In that, we are all in the position of the Swiss villagers. We look at these very black paintings, but we lack the tools we need to read them easily. Like the effect of the stranger on the villagers, these paintings, whose coal dust surfaces have the glitter of a cloudless, moonless night sky, transfix us, and coerce us to baldly stare. But our eyes cannot locate the fugitive letters for long enough to decode the whole phrase. We are frustrated, struggling to understand the pocketful of disconnected letters we are left with. The dense black rectangle could be describing its own experience with viewers like us. However, we experience the frustration of our desire to comprehend and capture with the eye all that we know is there. And in that, we may begin to consider the ubiquity of misunderstandings as part and parcel of the fabric of life.
The shifting of authorship undermines whatever putative authority the author’s function still entails, so it was shock to see in San Antonio a new voice employed by our visual ventriloquist, one that was as much his own as we can imagine. If one takes a text from a source, no matter how much empathy the borrower has for the words contained, it is a found object, and as such it is available for the cruelest of dissections. Indeed if the Baldwin text were available only on Ligon’s canvases, and not also at the bookstore and library, his refusal to let the words be read would cross the line that stands between provocative and sadistic. But Ligon’s own words are legible—presented in the official text-site mode of the historic marker. We must assume that as Ligon has proved himself unwilling to present the written word without interference and interruption—something else has taken over the function of disturbing the transparent transference of ‘meaning.’
Ligon’s voice tells tales of unsuccessful, timid attempts to make contact with men in San Antonio, but the attempts are not made in act but conjured in language.

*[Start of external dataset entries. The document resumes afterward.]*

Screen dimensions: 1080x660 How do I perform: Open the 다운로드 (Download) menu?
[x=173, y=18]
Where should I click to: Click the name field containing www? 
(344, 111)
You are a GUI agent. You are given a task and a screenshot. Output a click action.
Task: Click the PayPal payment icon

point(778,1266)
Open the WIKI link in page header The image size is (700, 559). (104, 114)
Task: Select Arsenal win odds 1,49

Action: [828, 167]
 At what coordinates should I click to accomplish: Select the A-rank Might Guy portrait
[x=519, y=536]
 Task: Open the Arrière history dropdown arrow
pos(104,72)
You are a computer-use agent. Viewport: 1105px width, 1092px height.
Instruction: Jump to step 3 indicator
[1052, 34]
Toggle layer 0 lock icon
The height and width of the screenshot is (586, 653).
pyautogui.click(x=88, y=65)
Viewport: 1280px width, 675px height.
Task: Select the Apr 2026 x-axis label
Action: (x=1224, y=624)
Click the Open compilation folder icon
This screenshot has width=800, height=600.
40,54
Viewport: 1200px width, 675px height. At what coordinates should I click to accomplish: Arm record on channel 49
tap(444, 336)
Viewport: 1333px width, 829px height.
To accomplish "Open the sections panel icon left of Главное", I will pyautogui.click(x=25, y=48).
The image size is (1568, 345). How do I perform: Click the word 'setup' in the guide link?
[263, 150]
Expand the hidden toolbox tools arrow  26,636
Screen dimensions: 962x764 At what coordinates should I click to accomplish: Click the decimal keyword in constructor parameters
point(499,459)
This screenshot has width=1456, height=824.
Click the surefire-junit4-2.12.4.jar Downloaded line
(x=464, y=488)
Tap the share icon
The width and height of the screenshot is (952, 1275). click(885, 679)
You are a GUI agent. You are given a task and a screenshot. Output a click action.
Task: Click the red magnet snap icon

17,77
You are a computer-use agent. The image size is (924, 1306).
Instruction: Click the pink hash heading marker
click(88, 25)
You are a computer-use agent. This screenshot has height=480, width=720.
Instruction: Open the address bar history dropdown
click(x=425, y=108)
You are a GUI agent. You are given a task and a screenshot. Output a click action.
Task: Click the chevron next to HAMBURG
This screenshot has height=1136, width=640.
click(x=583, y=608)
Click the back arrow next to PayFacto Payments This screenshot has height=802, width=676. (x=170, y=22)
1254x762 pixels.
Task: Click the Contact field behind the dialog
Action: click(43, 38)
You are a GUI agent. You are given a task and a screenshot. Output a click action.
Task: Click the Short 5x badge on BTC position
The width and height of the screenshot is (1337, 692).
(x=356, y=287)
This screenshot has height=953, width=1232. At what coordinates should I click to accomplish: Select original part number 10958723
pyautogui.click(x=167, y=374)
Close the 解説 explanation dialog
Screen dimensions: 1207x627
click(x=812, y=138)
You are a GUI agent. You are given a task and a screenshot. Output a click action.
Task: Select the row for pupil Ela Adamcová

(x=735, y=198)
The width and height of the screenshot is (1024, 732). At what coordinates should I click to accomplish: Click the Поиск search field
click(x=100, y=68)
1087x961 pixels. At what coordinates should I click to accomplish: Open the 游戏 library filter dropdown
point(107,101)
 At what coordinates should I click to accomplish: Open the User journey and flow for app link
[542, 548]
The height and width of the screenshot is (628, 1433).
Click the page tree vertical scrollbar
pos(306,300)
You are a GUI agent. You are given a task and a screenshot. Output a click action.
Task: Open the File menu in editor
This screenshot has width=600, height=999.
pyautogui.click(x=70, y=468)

Ligon perceived something in the situation but in none of the scenarios does the object of his desire do anything to confirm this. By making these stories into plaques and placing them on the sites of the (non) encounters, Ligon makes nothing that could have been something into something whose nothingness is what earned it the right to be recorded in this series. Language can be lies, and since in the act of cruising we have all fooled ourselves into thinking that brief eye-contact was something more than mere appreciation of our fashion sense or new haircut, we are without our normal tools for deciding what our attitude towards this language should be. We cannot even start with our typical first question: Fiction or Non-fiction? Clearly these recountings are both and neither.
In the space between what language is supposed to do and what it does, Ligon has identified what is neither a space of crises nor anxiety, although the potential for both is present. Rather, if we allow that the gap exists, the space can be full of possibility. Ligon, by recounting these men with little more than a brief description and a situation imbued with erotic possibility, makes this other unrealized history manifest, completed by the sympathetic reader. The artist has given you permission.
In all of Ligon’s appropriation, the theory that the readers rewrite the text as they read it is transformed from a tenet of post-modernity into a generous gift. Language fails us because it gives so much all at once and in every direction, trans-historically and cross-culturally, as long as we learn the lessons Ligon offers. It is always, already ours to do with what we will.
-Bill Arning
Bill Arning is an independent curator and critic based in New York.